= Exercise =
Could you recast the data below as a JSON list of strings, one string per line, with blank lines skipped and the pictures left out?
-- START OF Entries supplied --
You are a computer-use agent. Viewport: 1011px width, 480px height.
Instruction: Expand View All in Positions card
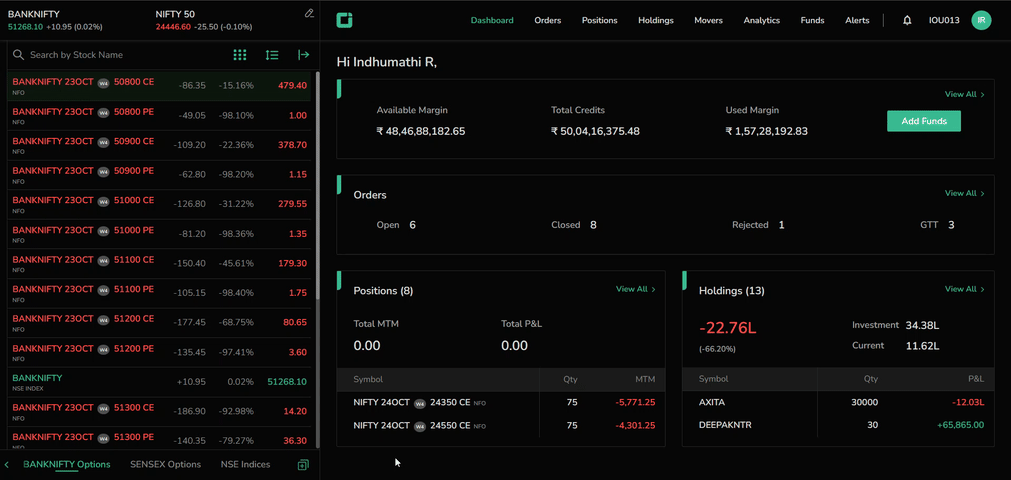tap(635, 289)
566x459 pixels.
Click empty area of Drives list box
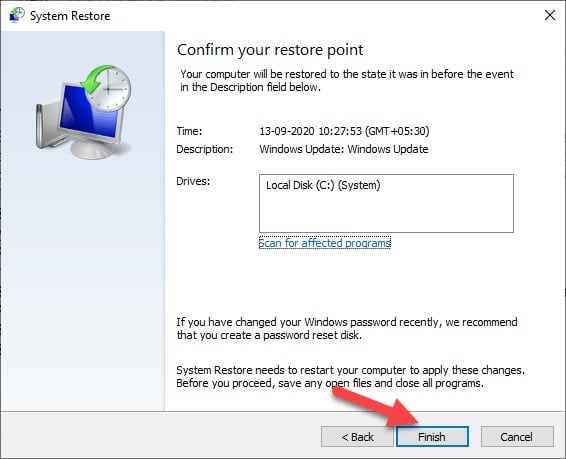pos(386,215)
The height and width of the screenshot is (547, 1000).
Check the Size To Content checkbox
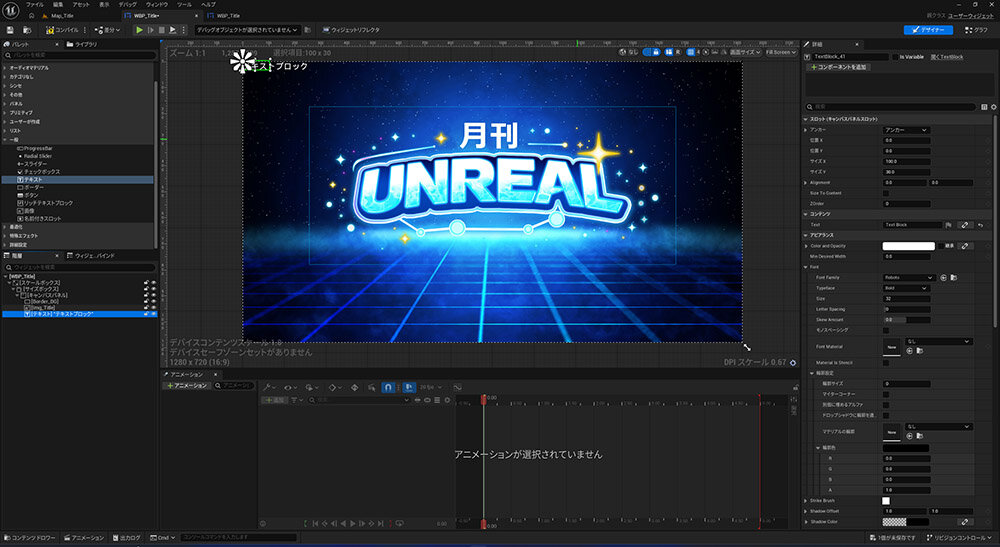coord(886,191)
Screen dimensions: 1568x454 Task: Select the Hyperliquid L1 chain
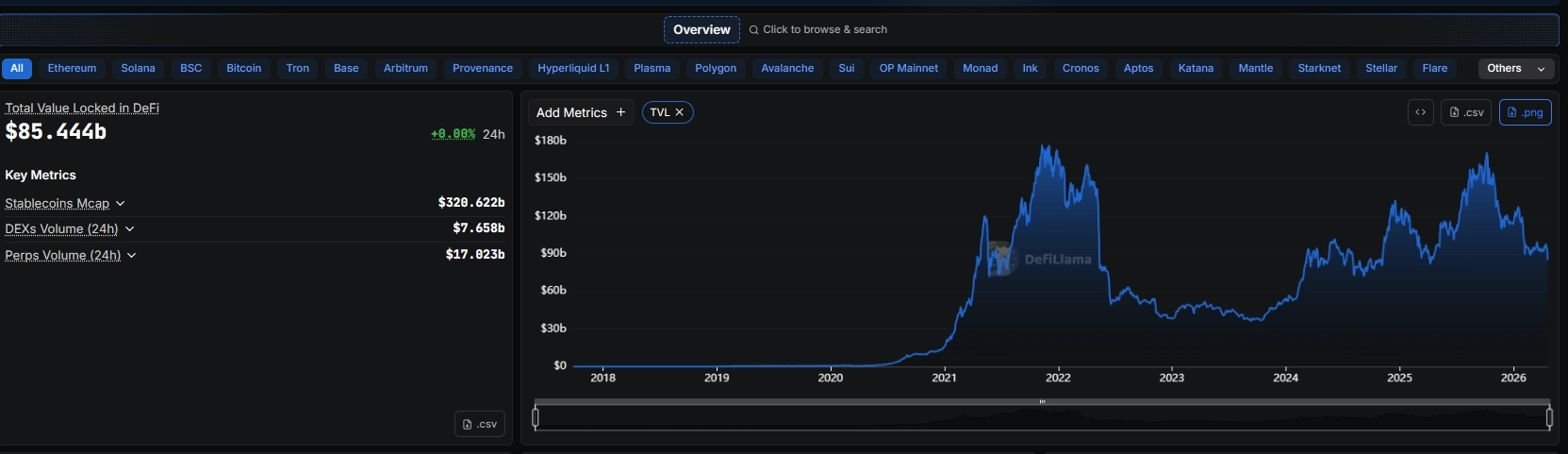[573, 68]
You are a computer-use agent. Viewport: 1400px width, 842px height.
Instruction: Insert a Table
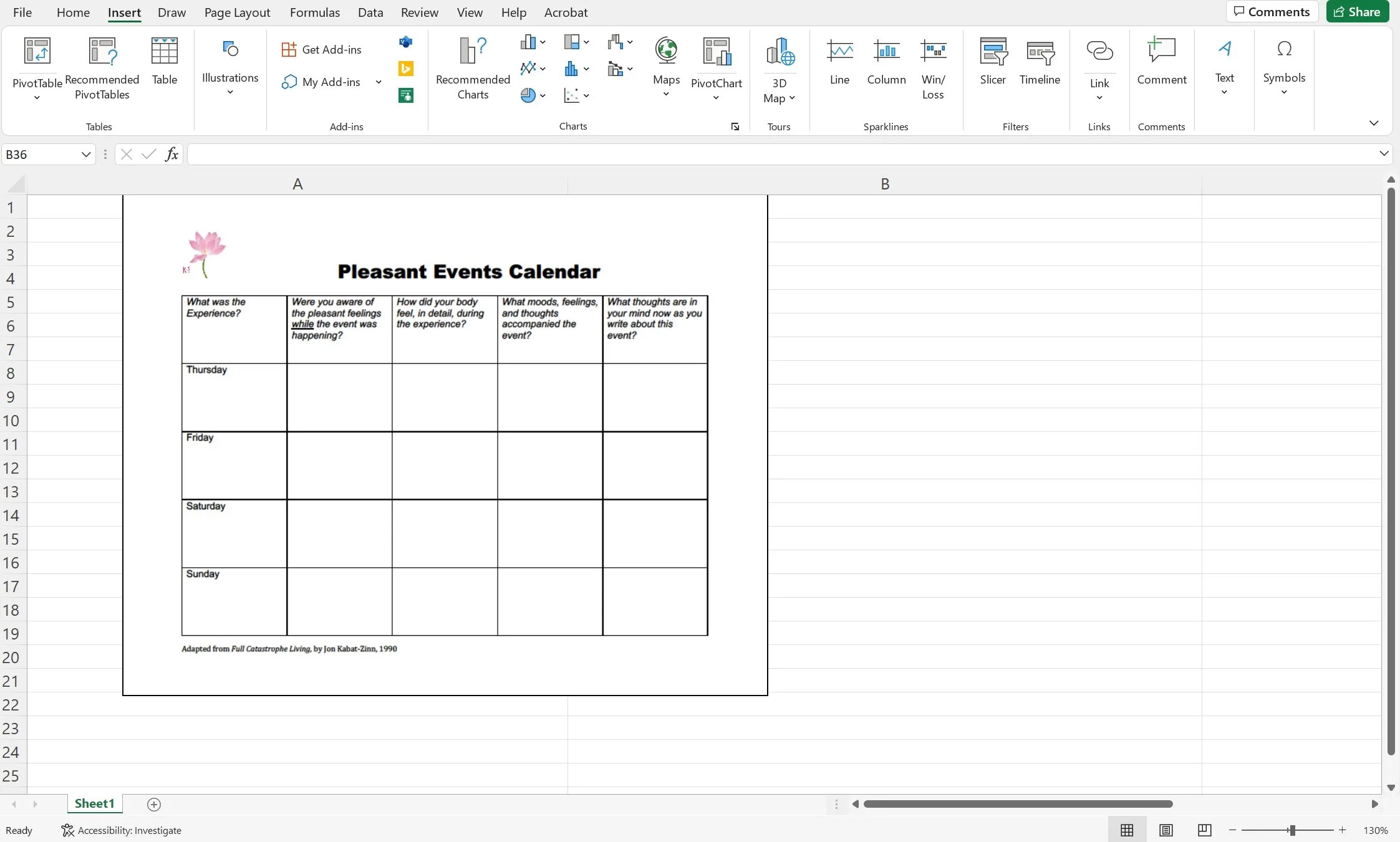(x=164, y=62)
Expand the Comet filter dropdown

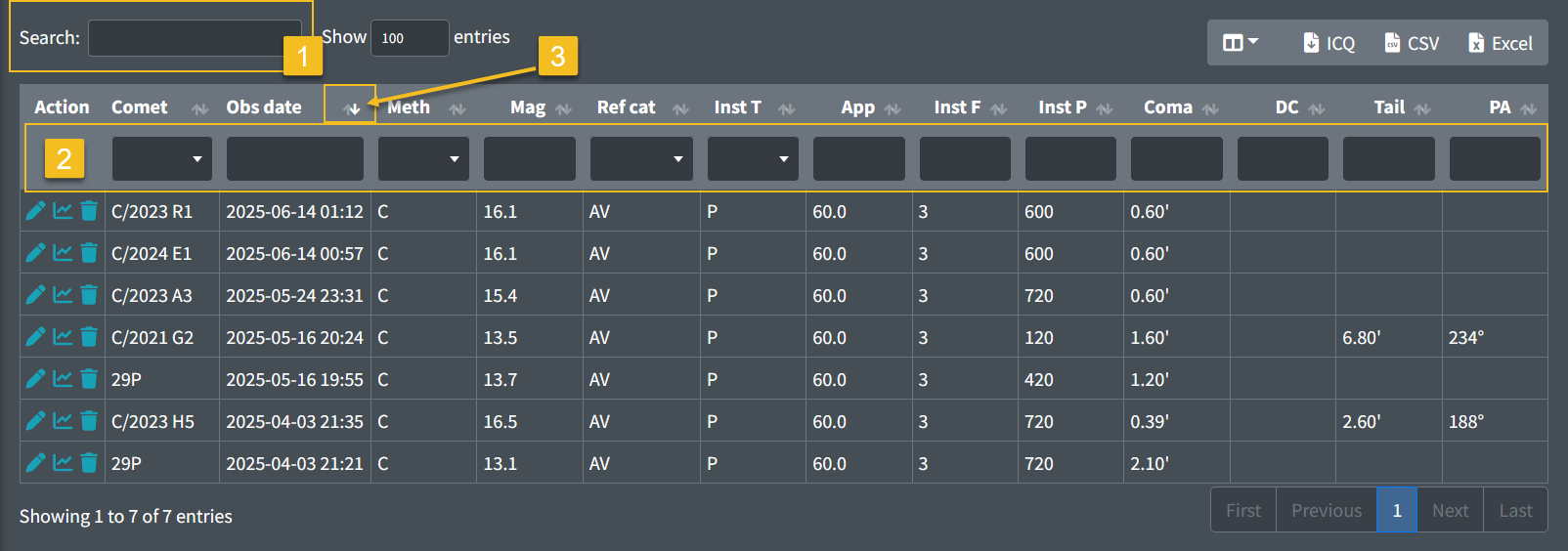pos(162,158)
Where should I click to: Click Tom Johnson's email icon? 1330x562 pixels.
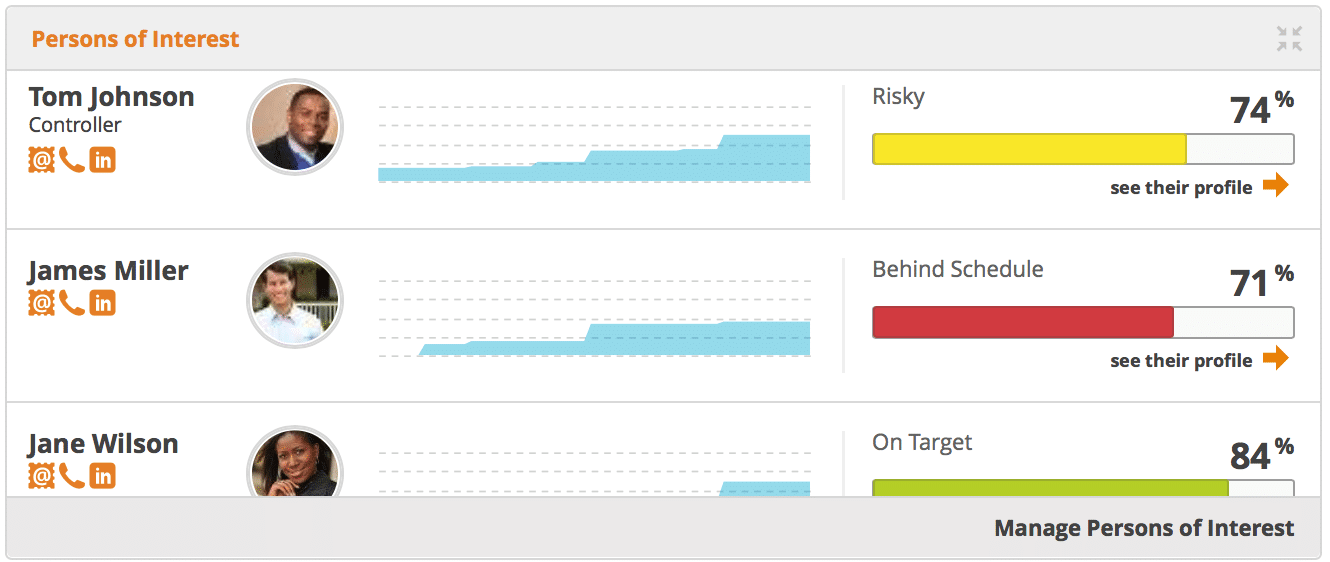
-- END OF Entries supplied --
= Complete response =
[
  "You are a computer-use agent. Viewport: 1011px width, 480px height.",
  "Instruction: Expand View All in Positions card",
  "tap(635, 289)",
  "566x459 pixels.",
  "Click empty area of Drives list box",
  "pos(386,215)",
  "The height and width of the screenshot is (547, 1000).",
  "Check the Size To Content checkbox",
  "coord(886,191)",
  "Screen dimensions: 1568x454 Task: Select the Hyperliquid L1 chain",
  "[573, 68]",
  "You are a computer-use agent. Viewport: 1400px width, 842px height.",
  "Instruction: Insert a Table",
  "(x=164, y=62)",
  "Expand the Comet filter dropdown",
  "pos(162,158)",
  "Where should I click to: Click Tom Johnson's email icon? 1330x562 pixels."
]